The 59-year-old political affairs secretary is under the allegation of laundering a corporate donation of 300 million won in return for business favors, when he was sitting as the honorary chairman of Korea e-Sports Association. He denies all the allegations.
|Senior presidential aide Jun Byung-hun walks into the briefing room at Cheong Wa Dae to announce his resignation on Thursday. (Yonhap)|
“Today I told the president my intention to resign. I have done my best to aid the president and I feel deeply sorry that I caused trouble for him,” Jun told reporters in a press briefing.
His statement came a day after prosecutors said they will “inevitably” investigate Jun directly. The Seoul Court approved a warrant to arrest the secretary-general of the Korea e-Sports Association, only identified by his surname Cho on Wednesday, while three others, including two of Jun’s former aides, were arrested earlier in the week.
It has been alleged that it was Jun’s influence that prompted about 300 million won ($298,000) from Lotte Homeshopping, a cable shopping channel, to the Korea e-Sports Association in July 2015. At the time Jun was sitting as the honorary chairman of the organization, which he chaired from 2013 to 2014. The prosecutors believe that his aides, and possibly Jun, siphoned off 110 million won from the total amount.

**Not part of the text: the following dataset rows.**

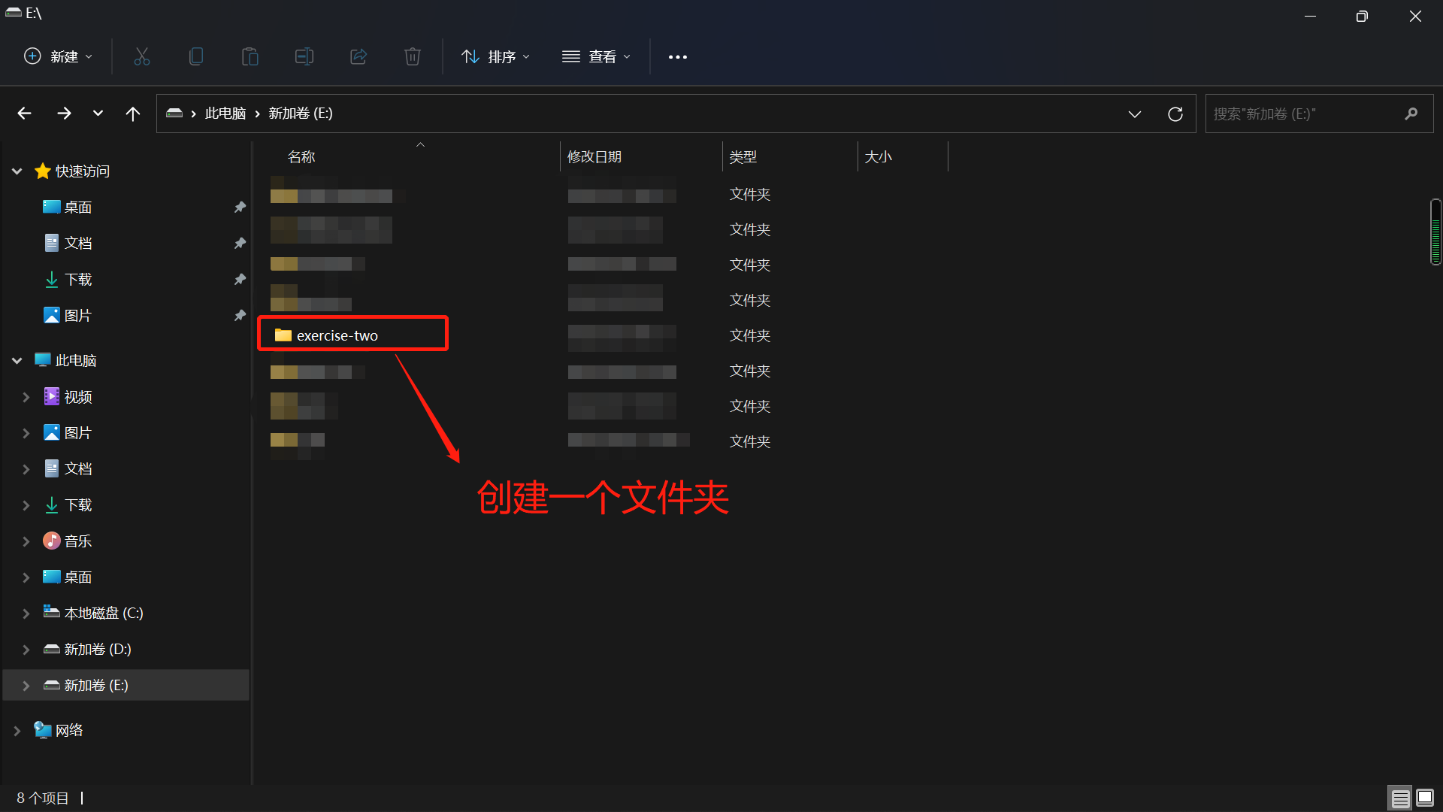1443x812 pixels.
Task: Click 此电脑 in address breadcrumb
Action: pos(225,114)
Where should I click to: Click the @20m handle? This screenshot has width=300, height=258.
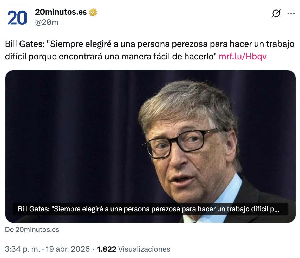pos(47,22)
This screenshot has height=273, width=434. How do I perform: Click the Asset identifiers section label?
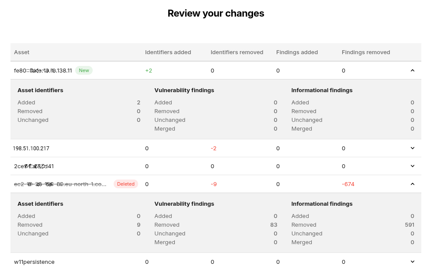[x=40, y=90]
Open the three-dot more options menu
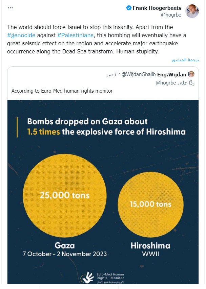 tap(10, 8)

Jun claimed that the laundering happened only by his former aides, and that he had no part in the allegations.
“I am sorry over the irregularities conducted by my secretaries in the past. I vow to you once again, that I was not involved in any unlawful acts and only worked to support the development of e-sports industry,” he said.
The prosecution claimed that the shopping channel intended the donation to lobby Jun to renew its broadcasting license. It viewed that it was irrelevant for a shopping television channel to donate money to a group fostering the computer game industry.
Jun had served three terms in the National Assembly and was the head of the parliamentary committee for broadcasting and communications at the time.
It is a rare occasion for the prosecution to target a presidential aide from an incumbent administration, and is raising concerns that it may pose as a factor to slow down the government’s anti-corruption reform drive.